Years later, when I became a mother my son had to do chores, for which he received pocket money. If he wanted money he had to work for it. I was very strict about that. At fourteen I made him take a saturday job at a butchers. His friends never had to work b/c their parents gave them an inordinate amount of pocket money each week, sometimes up to £50, that was b/c they were rarely at home so the kids really became their own 'parents' in that respect - it was guilt money. My son was resentful that they could go out and buy all the labelled designer trainers/clothes, I refused to allow any designer items in my home. We were often at odds over this, but I stuck to my guns. He continued earning his pocket money and buying any gifts out of it. Years later, and now an adult, he thanks me for being so strict with him and teaching him the value of money.

There is no quandary as such in your situation, Lady Hathor. You asked for ideas, my suggestion is get her a saturday job, something she can enjoy, have fun with and learn to budget once she is earning regularly. It'll give her a sense of pride and feel she's achieving something, I also sense her doing a little comfort buying (with the money you provide), just don't see her behaviour as selfish as clearly she's thoughtful (you've said as such) so there's something else going on there hence my comment regarding comfort buying. What do us ladies do to make ourselves feel better? We shop! So I'd forget the chat you initially want to have with her about this, it's time for a chat of another kind to find out what's going on with her. Help her find a saturday job and see how it goes from thereon out.

Good luck with that.




DesFIP -> RE: Shattered Trust or Selfishness (3/24/2008 7:28:15 AM)

If she's not working, and she doesn't have an allowance, then how else is she to buy stuff for herself without coming to you hat in hand every time. And nobody likes to importune others for money or to be put in a position of begging.

I think that you're overreacting. Imagine a 50's style household where the wife is given housekeeping money and manages to save a few dollars on the groceries. Is she a liar or a thief if she saves enough money for a book or a box of chocolates for herself? No, of course not.

She's still buying you thoughtful gifts, she just isn't giving you back the change. Do you expect her when given $25 to find something that comes out at that with tax? Of course not. So unless you're asking for an accounting each time, I think your reaction is a bit much. She is learning to shop carefully, you're still getting great gifts, and she gets something small she really wanted but didn't want to ask you for.

However if it bothers you that much, then maybe she needs to get a job over the summer and save some money.
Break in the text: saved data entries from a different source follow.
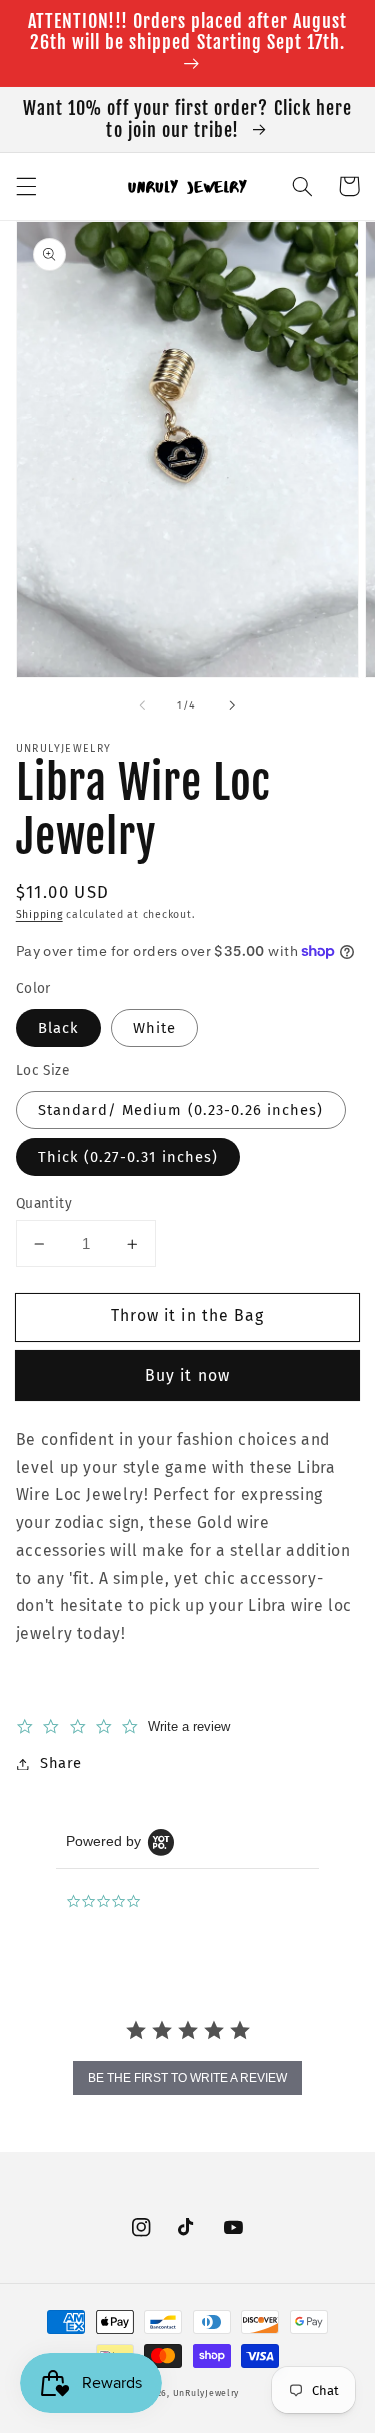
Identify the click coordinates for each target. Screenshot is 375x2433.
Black (58, 1028)
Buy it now (187, 1375)
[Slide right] (233, 706)
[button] (26, 186)
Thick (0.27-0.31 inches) (128, 1157)
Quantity (44, 1203)
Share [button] (61, 1763)
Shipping (39, 914)
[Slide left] (142, 706)
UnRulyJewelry (206, 2393)
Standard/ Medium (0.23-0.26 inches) (181, 1110)
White (154, 1028)
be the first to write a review (187, 2078)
celticlord2112 -> RE: Shattered Trust or Selfishness (3/24/2008 7:35:25 AM)

quote:

So I am in this quandry---I am torn between feeling if I say something I am being selfish and being irritated that I see it as selfish in her part--and blowing it off because she is a good teen and I have no problems with her.
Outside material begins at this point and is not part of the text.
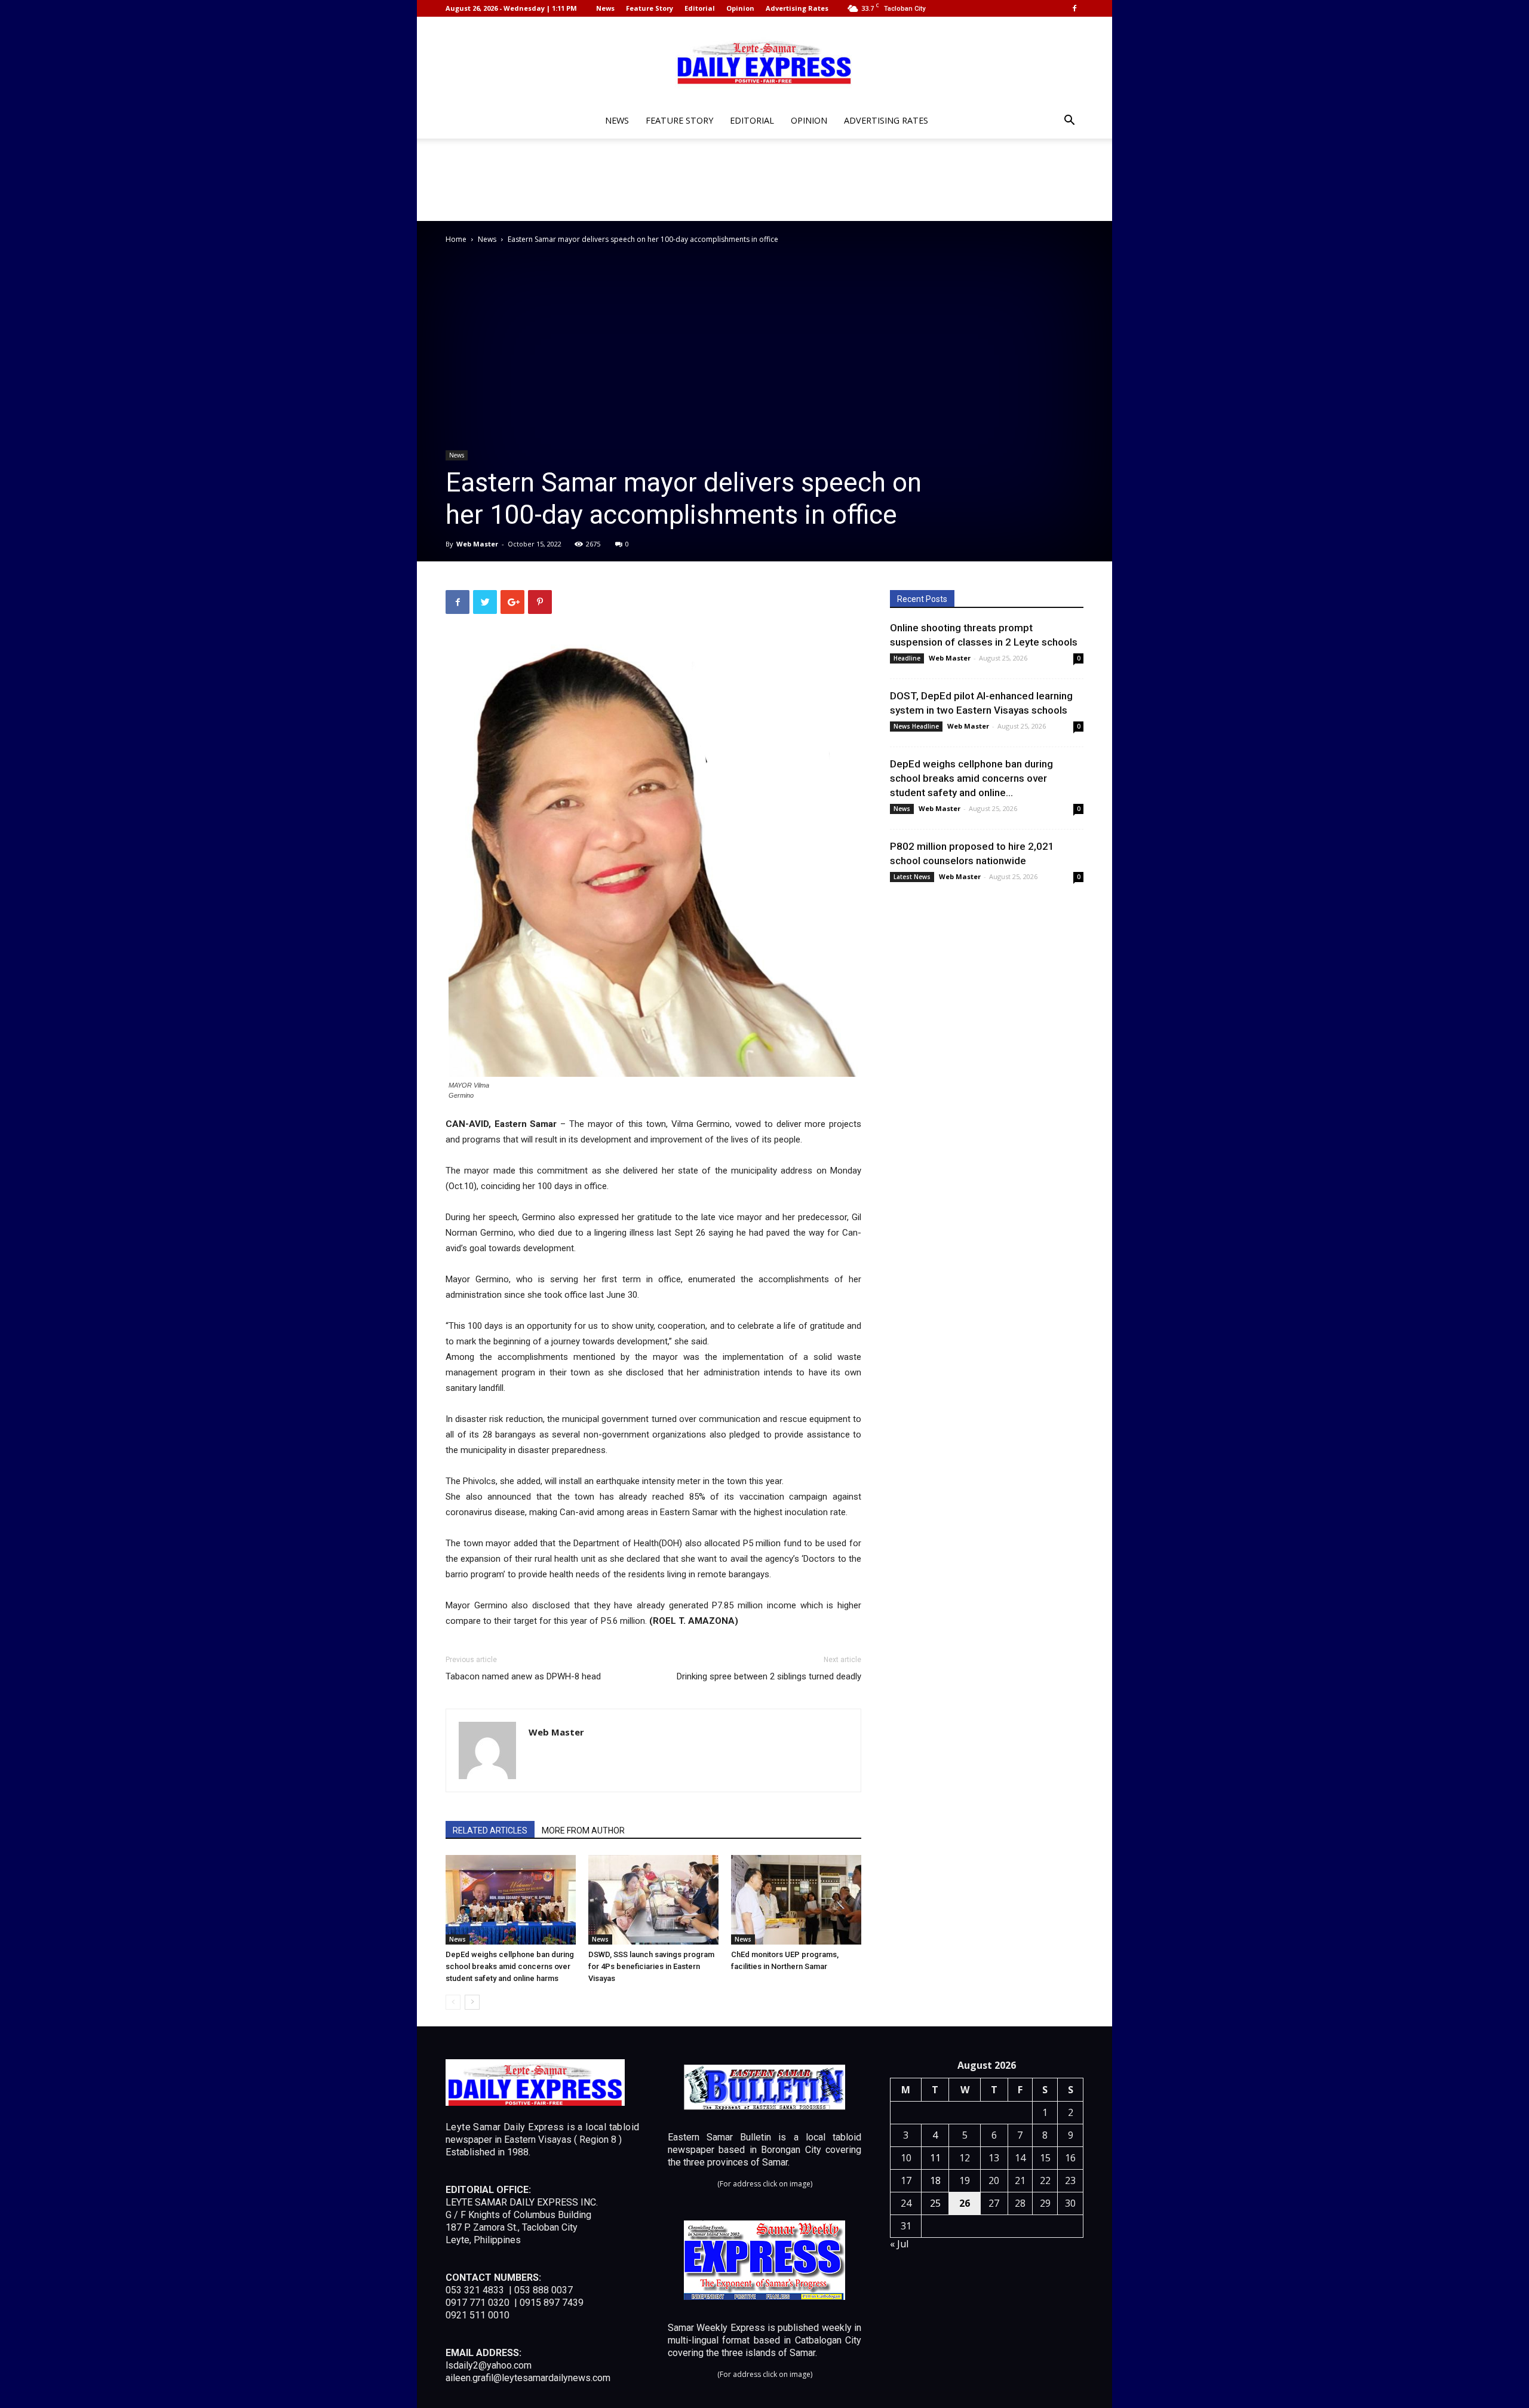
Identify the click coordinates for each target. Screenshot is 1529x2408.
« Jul (899, 2243)
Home (456, 239)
"Loan me  $20 so I can buy you a present" -- it's often said as a joke, but it's quite the case where UMs are concerned.

In my personal experience, I have found the prospect of giving a person money specifically to buy me a gift to be counterproductive.  It's not "giving" as I see it.
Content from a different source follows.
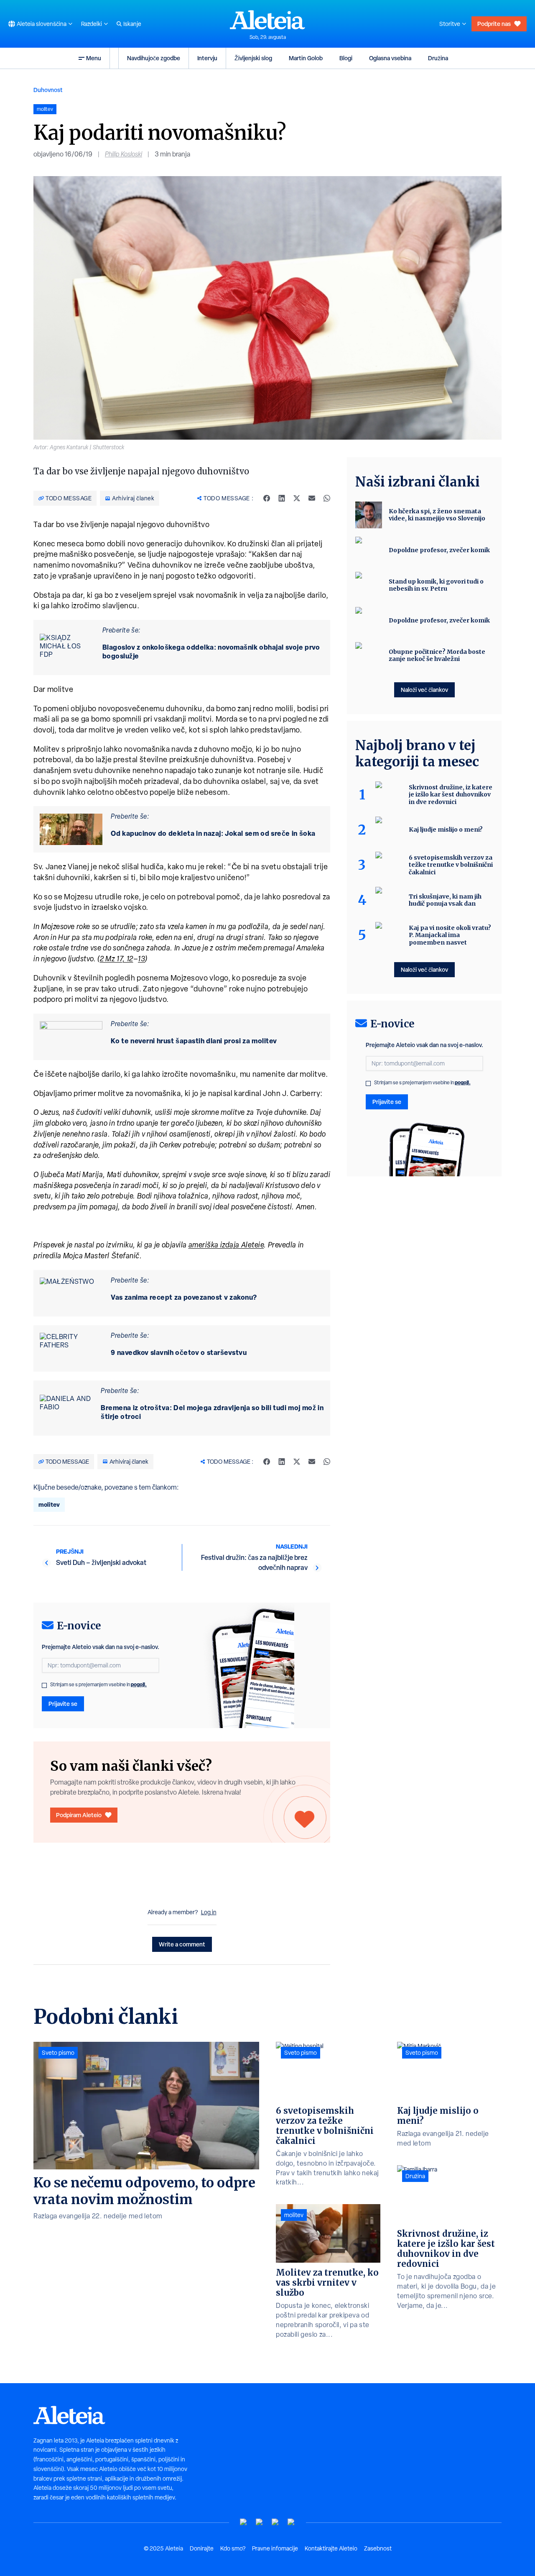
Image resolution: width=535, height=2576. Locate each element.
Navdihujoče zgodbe (153, 58)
You are giving her money, and she is spending it how she feels is appropriate.  She is giving you a gift, and in one respect the fact that she spends some on herself validates the gift giving (she sees the money as hers, not yours, so she is in her mind spending "her" money on you).

Rather than giving her money outright, make it a recompense for chores or some other task, and make that the predicate for her receiving the money.  Then it is unquestionably hers to do with as she pleases, and the dilemma evaporates as a consequence.